* _WORK TO BE COMPLETED_
Print exactly the lines from the line with "password value 3368" to the last line of the data, please, both included.

* _SUPPLIED MATERIAL_
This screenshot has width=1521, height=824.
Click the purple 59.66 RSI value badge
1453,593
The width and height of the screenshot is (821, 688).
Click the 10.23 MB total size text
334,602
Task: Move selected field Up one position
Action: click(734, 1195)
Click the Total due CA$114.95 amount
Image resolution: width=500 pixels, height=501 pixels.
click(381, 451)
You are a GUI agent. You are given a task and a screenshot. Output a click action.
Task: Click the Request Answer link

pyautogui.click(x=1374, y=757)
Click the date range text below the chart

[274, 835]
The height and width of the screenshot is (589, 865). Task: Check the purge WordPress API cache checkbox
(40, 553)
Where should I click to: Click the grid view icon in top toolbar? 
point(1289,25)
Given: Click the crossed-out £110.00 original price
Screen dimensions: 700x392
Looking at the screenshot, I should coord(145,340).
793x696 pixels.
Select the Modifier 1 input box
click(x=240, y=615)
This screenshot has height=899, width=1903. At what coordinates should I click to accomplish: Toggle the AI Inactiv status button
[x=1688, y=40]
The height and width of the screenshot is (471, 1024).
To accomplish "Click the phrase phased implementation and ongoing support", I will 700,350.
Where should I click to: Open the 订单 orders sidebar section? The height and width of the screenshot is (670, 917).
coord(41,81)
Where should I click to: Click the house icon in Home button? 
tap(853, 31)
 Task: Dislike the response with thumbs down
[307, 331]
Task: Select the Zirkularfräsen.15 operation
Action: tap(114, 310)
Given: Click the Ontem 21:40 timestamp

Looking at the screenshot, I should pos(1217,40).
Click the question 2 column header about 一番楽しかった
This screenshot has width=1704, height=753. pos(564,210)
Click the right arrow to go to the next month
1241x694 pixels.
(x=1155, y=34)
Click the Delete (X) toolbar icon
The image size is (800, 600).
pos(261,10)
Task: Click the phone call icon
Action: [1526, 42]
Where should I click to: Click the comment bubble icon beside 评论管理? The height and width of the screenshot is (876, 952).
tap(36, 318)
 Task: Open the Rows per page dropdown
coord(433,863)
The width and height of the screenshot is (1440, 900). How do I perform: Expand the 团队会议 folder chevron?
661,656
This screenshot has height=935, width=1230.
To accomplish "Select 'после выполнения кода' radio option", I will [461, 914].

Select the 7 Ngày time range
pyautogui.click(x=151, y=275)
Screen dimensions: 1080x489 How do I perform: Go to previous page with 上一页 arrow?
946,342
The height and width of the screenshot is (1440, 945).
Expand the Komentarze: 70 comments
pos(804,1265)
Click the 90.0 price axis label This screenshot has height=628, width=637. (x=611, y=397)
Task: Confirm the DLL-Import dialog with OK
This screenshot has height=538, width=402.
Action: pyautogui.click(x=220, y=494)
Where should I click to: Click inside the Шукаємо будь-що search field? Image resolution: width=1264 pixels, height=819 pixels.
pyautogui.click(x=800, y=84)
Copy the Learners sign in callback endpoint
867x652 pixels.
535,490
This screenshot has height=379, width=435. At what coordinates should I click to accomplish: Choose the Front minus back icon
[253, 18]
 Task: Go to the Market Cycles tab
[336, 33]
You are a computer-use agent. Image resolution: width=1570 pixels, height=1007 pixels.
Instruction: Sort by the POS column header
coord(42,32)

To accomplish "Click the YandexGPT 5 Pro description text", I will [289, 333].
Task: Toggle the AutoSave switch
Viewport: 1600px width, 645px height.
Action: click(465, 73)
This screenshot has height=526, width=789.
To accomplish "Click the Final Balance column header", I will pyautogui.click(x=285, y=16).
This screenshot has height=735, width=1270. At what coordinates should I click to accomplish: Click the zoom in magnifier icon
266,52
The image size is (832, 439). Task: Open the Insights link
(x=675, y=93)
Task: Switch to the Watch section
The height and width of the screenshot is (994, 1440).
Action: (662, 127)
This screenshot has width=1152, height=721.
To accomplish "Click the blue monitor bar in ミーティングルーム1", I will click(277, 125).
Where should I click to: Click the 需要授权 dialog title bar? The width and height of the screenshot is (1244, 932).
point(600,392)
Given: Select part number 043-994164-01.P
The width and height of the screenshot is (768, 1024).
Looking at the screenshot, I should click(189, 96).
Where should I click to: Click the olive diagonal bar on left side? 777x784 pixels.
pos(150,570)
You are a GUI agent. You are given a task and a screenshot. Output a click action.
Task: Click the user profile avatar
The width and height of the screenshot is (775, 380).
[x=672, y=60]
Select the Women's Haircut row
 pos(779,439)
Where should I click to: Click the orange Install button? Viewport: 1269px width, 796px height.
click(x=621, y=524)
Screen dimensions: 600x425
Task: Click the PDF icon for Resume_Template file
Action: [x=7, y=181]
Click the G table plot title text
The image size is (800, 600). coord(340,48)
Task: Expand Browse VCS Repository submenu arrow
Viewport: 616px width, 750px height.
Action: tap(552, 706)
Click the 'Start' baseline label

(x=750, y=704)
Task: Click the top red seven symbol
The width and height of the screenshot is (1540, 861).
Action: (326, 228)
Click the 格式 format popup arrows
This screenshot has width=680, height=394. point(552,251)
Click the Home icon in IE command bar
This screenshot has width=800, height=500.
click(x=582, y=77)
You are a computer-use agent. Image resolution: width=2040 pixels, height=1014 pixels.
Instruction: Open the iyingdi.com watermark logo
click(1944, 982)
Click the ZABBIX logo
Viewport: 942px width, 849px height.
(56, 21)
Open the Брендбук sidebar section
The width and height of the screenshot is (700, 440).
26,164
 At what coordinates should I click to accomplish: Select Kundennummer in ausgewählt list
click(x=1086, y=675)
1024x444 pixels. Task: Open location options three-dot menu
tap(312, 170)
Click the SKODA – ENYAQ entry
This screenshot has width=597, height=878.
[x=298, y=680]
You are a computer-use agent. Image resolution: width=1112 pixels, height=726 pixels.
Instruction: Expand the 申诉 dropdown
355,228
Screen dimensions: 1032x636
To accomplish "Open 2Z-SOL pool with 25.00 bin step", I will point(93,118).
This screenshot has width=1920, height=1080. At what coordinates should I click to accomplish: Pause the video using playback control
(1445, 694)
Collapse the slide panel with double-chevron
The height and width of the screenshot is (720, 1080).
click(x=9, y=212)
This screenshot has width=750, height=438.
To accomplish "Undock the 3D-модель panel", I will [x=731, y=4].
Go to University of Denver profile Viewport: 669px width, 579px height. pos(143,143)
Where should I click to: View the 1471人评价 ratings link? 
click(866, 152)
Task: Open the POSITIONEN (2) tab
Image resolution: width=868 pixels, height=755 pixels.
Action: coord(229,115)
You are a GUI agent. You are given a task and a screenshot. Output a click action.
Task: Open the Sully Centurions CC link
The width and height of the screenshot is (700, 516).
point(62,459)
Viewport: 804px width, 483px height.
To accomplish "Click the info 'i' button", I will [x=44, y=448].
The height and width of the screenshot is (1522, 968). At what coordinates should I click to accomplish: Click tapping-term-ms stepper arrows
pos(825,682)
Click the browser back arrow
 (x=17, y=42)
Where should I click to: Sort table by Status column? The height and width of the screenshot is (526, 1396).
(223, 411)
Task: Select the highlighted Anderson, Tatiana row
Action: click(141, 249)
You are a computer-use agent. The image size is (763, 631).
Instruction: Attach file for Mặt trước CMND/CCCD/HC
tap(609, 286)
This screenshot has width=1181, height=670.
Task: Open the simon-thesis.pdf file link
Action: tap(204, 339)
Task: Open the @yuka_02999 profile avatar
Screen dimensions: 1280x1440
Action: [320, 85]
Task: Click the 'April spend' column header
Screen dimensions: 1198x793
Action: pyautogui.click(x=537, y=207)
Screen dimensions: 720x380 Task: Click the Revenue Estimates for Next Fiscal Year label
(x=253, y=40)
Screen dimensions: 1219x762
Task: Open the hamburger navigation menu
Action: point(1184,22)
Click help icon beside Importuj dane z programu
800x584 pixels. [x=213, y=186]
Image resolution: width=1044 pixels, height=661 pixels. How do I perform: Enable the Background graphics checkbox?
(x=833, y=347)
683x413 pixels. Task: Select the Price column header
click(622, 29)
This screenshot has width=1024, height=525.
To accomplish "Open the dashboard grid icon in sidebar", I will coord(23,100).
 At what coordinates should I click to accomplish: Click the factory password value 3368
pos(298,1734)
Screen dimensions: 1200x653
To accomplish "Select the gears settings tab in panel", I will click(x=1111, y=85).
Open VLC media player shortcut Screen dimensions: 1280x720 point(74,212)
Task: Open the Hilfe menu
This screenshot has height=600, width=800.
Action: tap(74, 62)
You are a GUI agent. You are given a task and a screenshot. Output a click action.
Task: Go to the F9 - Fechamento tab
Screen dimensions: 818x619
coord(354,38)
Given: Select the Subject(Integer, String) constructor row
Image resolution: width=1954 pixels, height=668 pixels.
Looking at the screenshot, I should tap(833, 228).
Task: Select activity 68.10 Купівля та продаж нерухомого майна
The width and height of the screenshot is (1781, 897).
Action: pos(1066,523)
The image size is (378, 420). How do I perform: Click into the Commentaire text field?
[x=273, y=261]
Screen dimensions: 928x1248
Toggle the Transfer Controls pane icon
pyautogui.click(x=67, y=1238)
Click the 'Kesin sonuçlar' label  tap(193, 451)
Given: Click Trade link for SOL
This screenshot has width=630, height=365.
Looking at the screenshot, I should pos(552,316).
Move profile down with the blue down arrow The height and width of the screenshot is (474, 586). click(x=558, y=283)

* _ANSWER SECTION_
 At what coordinates should I click to accomplish: Click the factory password value 3368
pos(298,1734)
Screen dimensions: 1200x653
To accomplish "Select the gears settings tab in panel", I will click(x=1111, y=85).
Open VLC media player shortcut Screen dimensions: 1280x720 point(74,212)
Task: Open the Hilfe menu
This screenshot has height=600, width=800.
Action: tap(74, 62)
You are a GUI agent. You are given a task and a screenshot. Output a click action.
Task: Go to the F9 - Fechamento tab
Screen dimensions: 818x619
coord(354,38)
Given: Select the Subject(Integer, String) constructor row
Image resolution: width=1954 pixels, height=668 pixels.
Looking at the screenshot, I should tap(833, 228).
Task: Select activity 68.10 Купівля та продаж нерухомого майна
The width and height of the screenshot is (1781, 897).
Action: pos(1066,523)
The image size is (378, 420). How do I perform: Click into the Commentaire text field?
[x=273, y=261]
Screen dimensions: 928x1248
Toggle the Transfer Controls pane icon
pyautogui.click(x=67, y=1238)
Click the 'Kesin sonuçlar' label  tap(193, 451)
Given: Click Trade link for SOL
This screenshot has width=630, height=365.
Looking at the screenshot, I should pos(552,316).
Move profile down with the blue down arrow The height and width of the screenshot is (474, 586). click(x=558, y=283)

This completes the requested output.